The foundation says the presence of both existing and planned hotels around the site "creates the developing threat of a monoculture of use in this important part of our city," according to a post about the appeal on the organization's website.
The lot is across from a Holiday Inn, which neighbors a Homewood Suites. Around the corner and up Spring Street is the dual-branded 304-room Hyatt House and Hyatt Place Hotel on upper King Street. Several boutique hotels with 50 guest rooms or fewer are also planned on King Street.
Historic Charleston previously had noted that a proposed change to the city's accommodations overlay should have prompted officials to reject the hotel plan under what's called a "pending ordinance doctrine."
But that doctrine only applies to ordinances that have been granted a first reading, and the proposal in question was deferred when it was brought to City Council in August.
Still, the foundation maintains that other parts of the city's code, including language that asks the zoning board to consider whether a development "will contribute to the creation of a diverse mixed-use community," warrants a denial regardless of the pending ordinance issue.
The property is still owned by the Charleston School of Law which bought it from the city in 2005. The for-profit school would net millions from a sale, money that it plans to invest in a different site on the peninsula.
According to the agenda, the zoning board will take up Historic Charleston's request at 5:15 p.m. Tuesday on the first floor of the Gaillard Center.
Hotel checks out
Design plans for a new hotel and retail building on King Street earned an early nod — and notable praise — from a detail-oriented city panel last week.
Charleston's Board of Architectural Review gave conceptual approval to the project, which includes two first-floor retail stores and 50 guest rooms divided between the upper floors.

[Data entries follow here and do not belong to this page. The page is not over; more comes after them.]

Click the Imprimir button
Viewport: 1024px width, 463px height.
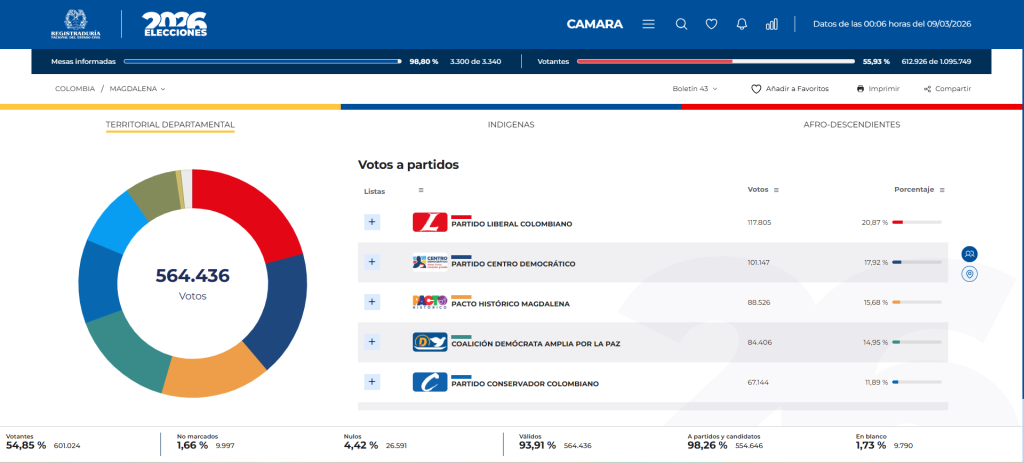(x=877, y=89)
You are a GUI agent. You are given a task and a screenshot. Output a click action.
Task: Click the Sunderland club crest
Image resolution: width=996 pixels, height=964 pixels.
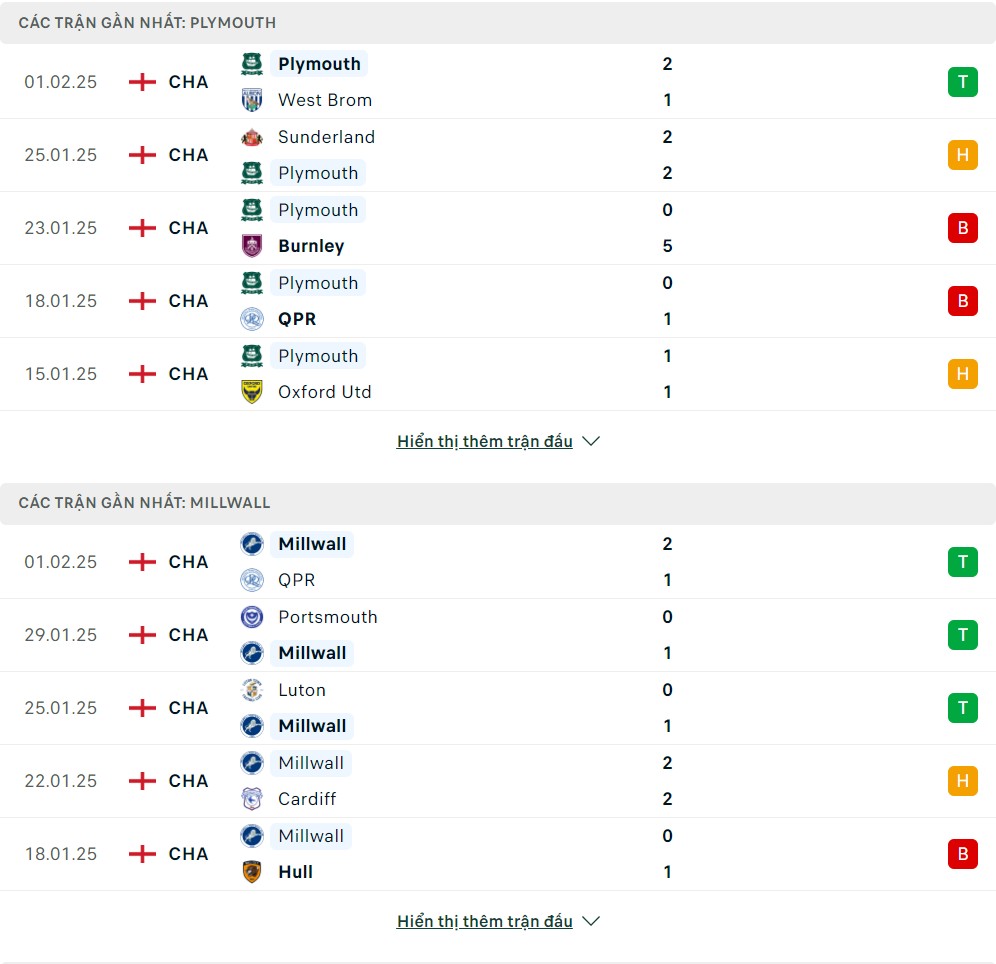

The structure is proposed for the former Dixie Furniture store at 529 King St., across from the shuttered Morris Sokol store, where similar redevelopment plans are in the works.
Representatives from Morris Adjmi Architects, the New York City-based firm that's collaborating with Charleston's LS3P Associates on the project, presented the design Wednesday. They said they drew inspiration from other buildings on King Street, historic structures throughout Charleston and previous jobs in historic Manhattan neighborhoods.
BAR member Jay White said he was impressed with the proposed design, which he described as "incredibly successful."
"I don't think we need to tinker with it," he said.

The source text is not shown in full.